• **What needs to be done**
Write out every line from the listing below where the string "computer" is found.

• **Given data**
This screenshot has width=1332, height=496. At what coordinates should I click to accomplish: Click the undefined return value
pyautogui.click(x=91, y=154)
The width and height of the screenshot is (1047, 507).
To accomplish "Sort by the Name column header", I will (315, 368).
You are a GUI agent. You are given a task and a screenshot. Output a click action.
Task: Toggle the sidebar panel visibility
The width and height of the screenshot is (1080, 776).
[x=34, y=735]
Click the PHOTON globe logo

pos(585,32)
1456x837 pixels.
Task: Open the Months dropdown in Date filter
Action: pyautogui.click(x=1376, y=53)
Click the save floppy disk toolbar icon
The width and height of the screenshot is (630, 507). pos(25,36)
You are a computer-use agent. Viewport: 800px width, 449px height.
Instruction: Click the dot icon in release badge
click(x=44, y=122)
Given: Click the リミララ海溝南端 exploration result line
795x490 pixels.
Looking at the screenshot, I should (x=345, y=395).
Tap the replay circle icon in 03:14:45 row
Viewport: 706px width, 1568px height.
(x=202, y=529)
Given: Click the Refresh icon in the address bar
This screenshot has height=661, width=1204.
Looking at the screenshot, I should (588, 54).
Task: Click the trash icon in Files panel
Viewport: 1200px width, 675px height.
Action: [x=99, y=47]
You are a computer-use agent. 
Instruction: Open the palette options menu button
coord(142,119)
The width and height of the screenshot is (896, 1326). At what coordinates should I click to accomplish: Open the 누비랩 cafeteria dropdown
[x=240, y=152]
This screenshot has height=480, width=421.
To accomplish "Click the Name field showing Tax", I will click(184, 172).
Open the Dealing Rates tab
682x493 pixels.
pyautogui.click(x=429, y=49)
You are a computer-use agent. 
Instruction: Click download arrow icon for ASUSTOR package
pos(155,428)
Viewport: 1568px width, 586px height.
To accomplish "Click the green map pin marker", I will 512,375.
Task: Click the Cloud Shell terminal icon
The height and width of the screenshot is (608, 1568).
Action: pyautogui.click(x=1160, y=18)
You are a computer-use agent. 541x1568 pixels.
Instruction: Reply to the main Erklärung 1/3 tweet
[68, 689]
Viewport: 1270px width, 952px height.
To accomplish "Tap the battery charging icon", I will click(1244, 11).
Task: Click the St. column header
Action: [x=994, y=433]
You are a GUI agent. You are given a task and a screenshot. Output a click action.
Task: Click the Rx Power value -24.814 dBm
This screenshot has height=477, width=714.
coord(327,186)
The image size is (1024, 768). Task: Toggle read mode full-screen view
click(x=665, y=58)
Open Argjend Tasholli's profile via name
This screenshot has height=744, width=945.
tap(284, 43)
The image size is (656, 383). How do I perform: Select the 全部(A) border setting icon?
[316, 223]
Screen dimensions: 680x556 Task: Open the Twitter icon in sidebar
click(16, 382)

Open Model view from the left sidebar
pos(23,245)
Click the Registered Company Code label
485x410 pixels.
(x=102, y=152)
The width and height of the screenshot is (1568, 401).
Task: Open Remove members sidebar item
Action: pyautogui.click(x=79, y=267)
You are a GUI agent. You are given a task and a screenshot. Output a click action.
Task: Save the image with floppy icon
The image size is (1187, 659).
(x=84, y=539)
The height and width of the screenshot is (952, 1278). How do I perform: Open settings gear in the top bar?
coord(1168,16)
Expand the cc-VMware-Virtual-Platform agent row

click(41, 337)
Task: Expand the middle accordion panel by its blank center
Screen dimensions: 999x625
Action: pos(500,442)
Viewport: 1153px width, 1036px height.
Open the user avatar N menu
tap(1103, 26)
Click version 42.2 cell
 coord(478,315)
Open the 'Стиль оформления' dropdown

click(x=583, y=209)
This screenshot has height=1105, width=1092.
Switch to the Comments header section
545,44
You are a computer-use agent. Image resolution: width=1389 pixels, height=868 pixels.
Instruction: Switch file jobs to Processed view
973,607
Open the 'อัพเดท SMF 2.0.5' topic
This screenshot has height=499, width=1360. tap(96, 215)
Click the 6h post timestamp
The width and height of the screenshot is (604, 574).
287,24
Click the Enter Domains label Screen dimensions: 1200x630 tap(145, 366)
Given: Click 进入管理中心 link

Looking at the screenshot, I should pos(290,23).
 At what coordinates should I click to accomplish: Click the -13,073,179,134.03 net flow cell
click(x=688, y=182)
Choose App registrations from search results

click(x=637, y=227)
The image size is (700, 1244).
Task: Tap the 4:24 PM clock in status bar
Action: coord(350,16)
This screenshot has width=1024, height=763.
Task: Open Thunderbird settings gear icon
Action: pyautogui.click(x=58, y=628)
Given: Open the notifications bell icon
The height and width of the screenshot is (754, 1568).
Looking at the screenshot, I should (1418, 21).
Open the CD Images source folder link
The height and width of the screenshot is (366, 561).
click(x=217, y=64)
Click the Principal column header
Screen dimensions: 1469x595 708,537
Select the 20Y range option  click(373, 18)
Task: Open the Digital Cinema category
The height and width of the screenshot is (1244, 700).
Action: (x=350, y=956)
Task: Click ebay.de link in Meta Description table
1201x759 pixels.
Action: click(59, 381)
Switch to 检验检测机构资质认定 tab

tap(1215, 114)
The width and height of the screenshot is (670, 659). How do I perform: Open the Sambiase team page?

• **Answer section**
You are a computer-use agent. Viewport: 800px width, 449px height.
You are a computer-use agent. 
You are a computer-use agent. 
You are a computer-use agent. 541x1568 pixels.
You are a computer-use agent. Image resolution: width=1389 pixels, height=868 pixels.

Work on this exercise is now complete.